Faculty experts available to discuss breast cancer
For Breast Cancer Awareness Month, the Office of Media Relations has prepared a list of University of South Carolina faculty who are conducting breast cancer research. For more information or to schedule interviews, call or e-mail Megan Sexton in the Office of Media Relations, (803) 777-5400. (Msexton@mailbox.sc.edu)
Links between breast cancer and Vitamin D in African-American women
Low levels of vitamin D have been associated with elevated breast cancer risk. A new study has found African-American women diagnosed with breast cancer had lower vitamin D levels than white women with breast cancer. Low vitamin D was related to a greater likelihood for aggressive breast cancer. Black women are at a higher risk because darker skin color reduces the efficiency of the absorption of UV rays, which is imperative in producing vitamin D. Dr. Susan Steck, associate professor of epidemiology at USC’s Arnold School of Public Health, led the study.
Support groups improve quality of life for African-American women with breast cancer
Dr. Sue Heiney, professor in USC’s College of Nursing and School of Medicine can discuss the importance of support groups for African-American women diagnosed with breast cancer. Heiney’s recent study, funded by the National Cancer Institute, found that telephone support groups improved the quality of life and family relationships for African-American women diagnosed with breast cancer.
Breast cancer and diet
Research continues to show the relationship between breast cancer and diet. Dr. James Hebert, director of the S.C. Cancer Prevention and Control Program and professor in the Arnold School of Public Health, can discuss the specific effect of diet and related factors in causing cancer.
Role of stem cells in breast cancer research
Dr. Hexin Chen, an assistant professor of biological sciences, is working on three projects aimed at understanding breast-cancer stem cells and targeting them for breast-cancer treatment. The rare cancer cell population, called “Cancer Stem Cell,” is thought to be the ultimate arbiter of tumor maintenance and propagation and the root cause of relapse and treatment resistance of many cancers.
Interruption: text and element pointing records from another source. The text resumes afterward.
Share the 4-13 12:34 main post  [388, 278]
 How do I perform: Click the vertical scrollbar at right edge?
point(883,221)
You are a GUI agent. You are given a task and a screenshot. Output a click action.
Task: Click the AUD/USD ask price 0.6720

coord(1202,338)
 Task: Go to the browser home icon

Studies are also identifying markers of cancer stem cells, which may help further characterize the types of breast cancer and select right treatment regimens.
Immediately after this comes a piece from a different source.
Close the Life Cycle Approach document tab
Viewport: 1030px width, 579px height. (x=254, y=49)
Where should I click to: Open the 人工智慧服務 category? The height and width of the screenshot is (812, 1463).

Eating seaweed may help explain lower breast cancer rates in Japan
The idea of studying the health effects of eating seaweed came from studies of breast-cancer rates in different countries. In particular, women in the United States have four times higher rates of breast cancer as women in Japan. Lifestyle issues, such as smaller body size, more exercise and eating smaller amounts of fatty food and sugary drinks may all be important, but eating different foods, like seaweed, may be key to understanding the differences in breast cancer risk. Seaweeds are remarkably effective at preventing breast cancer in the laboratory studies using cancer cells in test tubes and in studies of animals given seaweed along with a carcinogen. When Dr. Jane Teas of USC’s Cancer Research Center gave capsules of seaweed to healthy American women, she saw significant protective changes in hormones related to breast cancer. Seaweeds are enthusiastically eaten by millions of people in Japan every day. Sushi and seaweed-miso soup are the two easiest ways to eat seaweed in South Carolina.